Dataset items

---

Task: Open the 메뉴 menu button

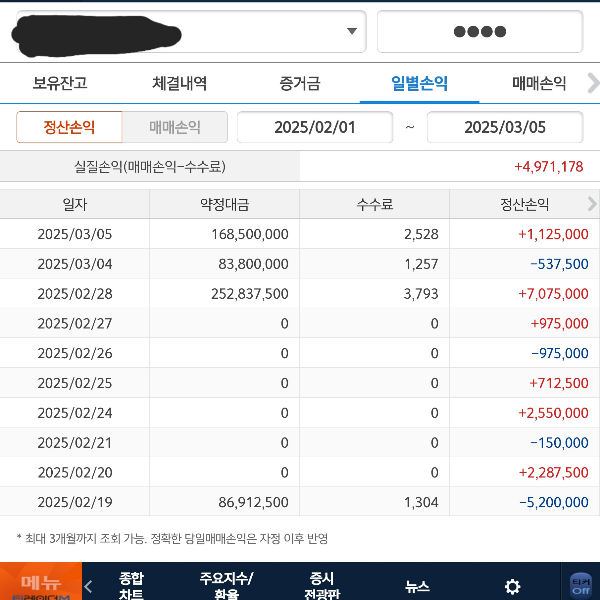Action: [40, 583]

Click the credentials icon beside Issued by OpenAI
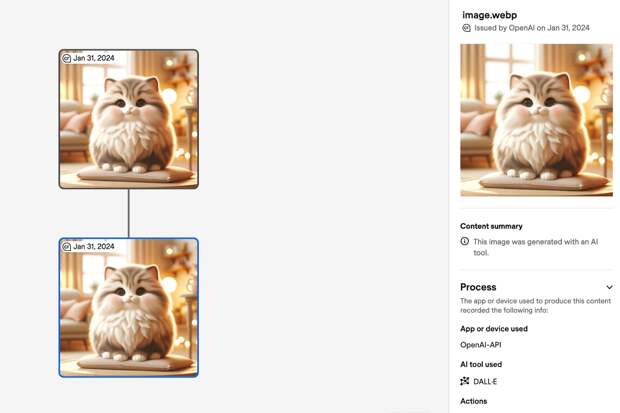(x=466, y=28)
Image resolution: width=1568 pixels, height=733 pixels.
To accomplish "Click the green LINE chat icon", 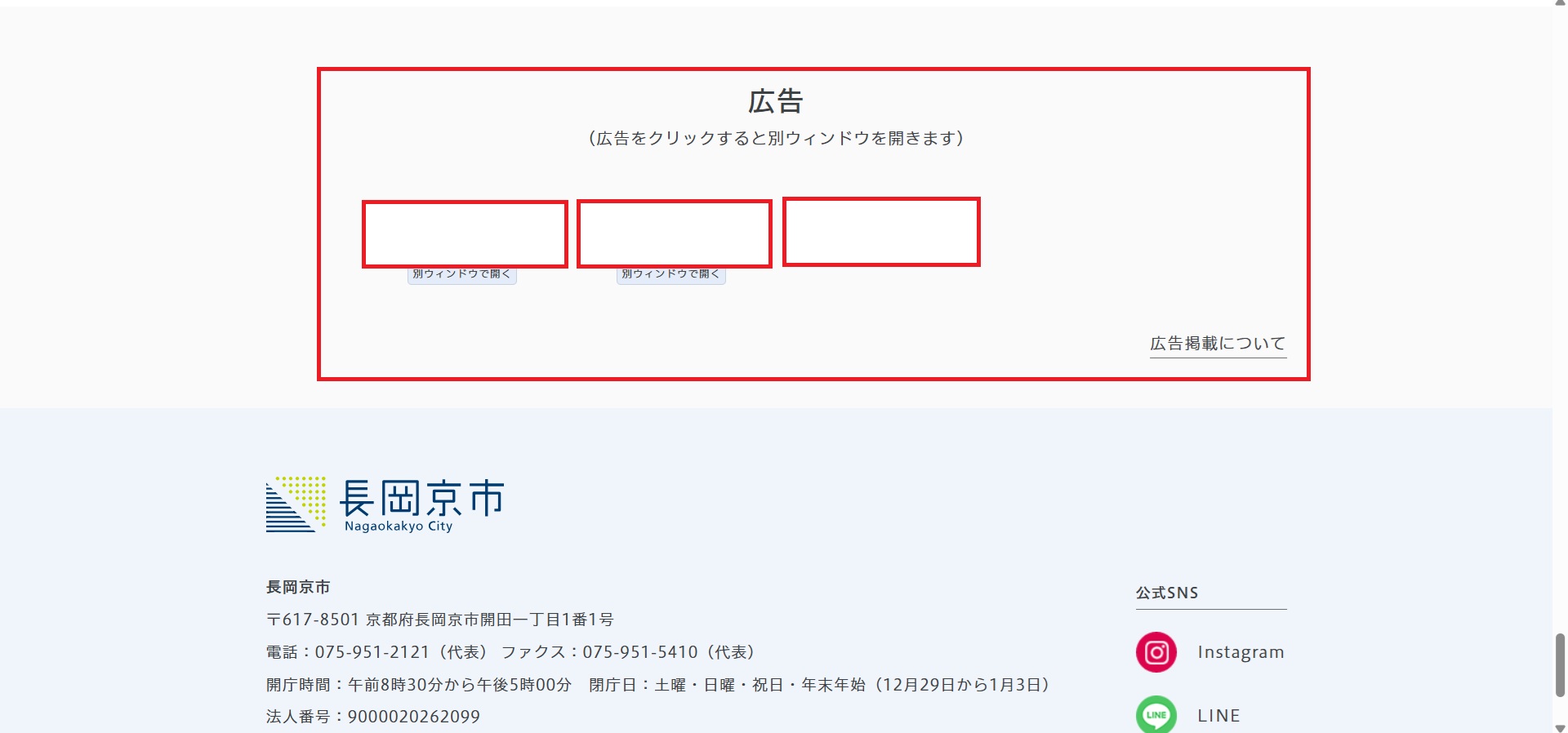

---

** WORK REQUIRED **
Recast the records above as a JSON list of strings, one string per line. Skip blank lines and leave out the pictures.

** SOLUTION TO THIS TASK **
[
  "Task: Open the 메뉴 menu button",
  "Action: [40, 583]",
  "Click the credentials icon beside Issued by OpenAI",
  "(x=466, y=28)",
  "Image resolution: width=1568 pixels, height=733 pixels.",
  "To accomplish \"Click the green LINE chat icon\", "
]